When four academics examined the Securities and Exchange Commission's revolving door seven months ago, they concluded that concerns about lax oversight were unfounded. If anything, they said, the prospect of future job opportunities for SEC lawyers resulted in more aggressive enforcement.

The Project on Government Oversight, a left-leaning Washington think tank, offers an alternative view. In a report out today, POGO devastatingly picks apart the earlier study. At the same time, POGO shows that the SEC's door isn't just revolving: It's spinning out of control. 

From 2001 to 2010, POGO says, more than 400 SEC alumni filed about 2,000 disclosure forms (which POGO obtained using the Freedom of Information Act) saying they planned to represent an employer before the SEC. That may vastly understate the problem because, as POGO points out, former SEC employees must file such statements for only two years after departing. 

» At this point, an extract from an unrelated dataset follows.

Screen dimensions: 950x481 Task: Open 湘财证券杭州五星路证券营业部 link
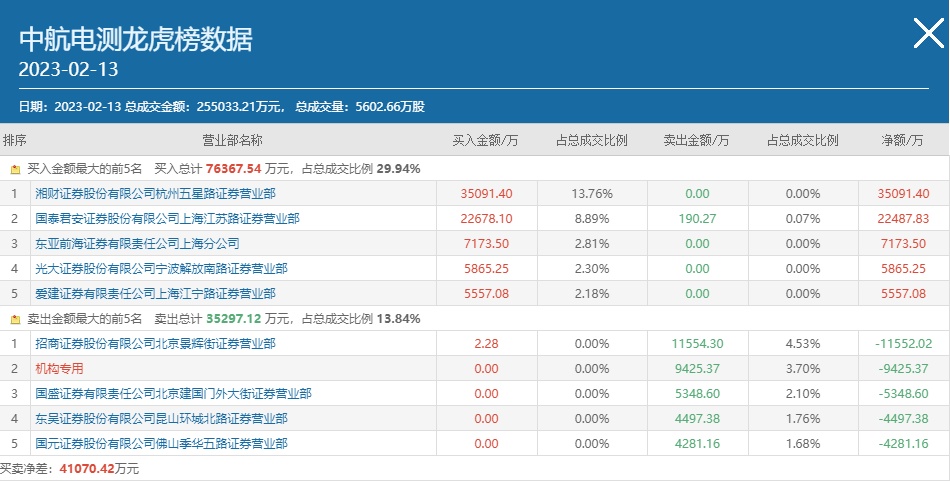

The SEC has exempted some senior employees (even sometimes blacking out their names on SEC documents) from a one-year cooling-off period during which they are barred from representing clients before the agency, POGO found.

It's not news that SEC alumni have gone to work for financial institutions. The ex-employees try to soften the blow of regulations and enforcement actions or stop investigations altogether. They also seek to block shareholder proposals that clients dislike or win special exemptions from the law, the report says. 

POGO doesn't uncover wrongdoing per se. But by putting a spotlight on the influence trade -- and how accepted it is as a part of Washington culture -- the report makes it seem more like a racket than a business.       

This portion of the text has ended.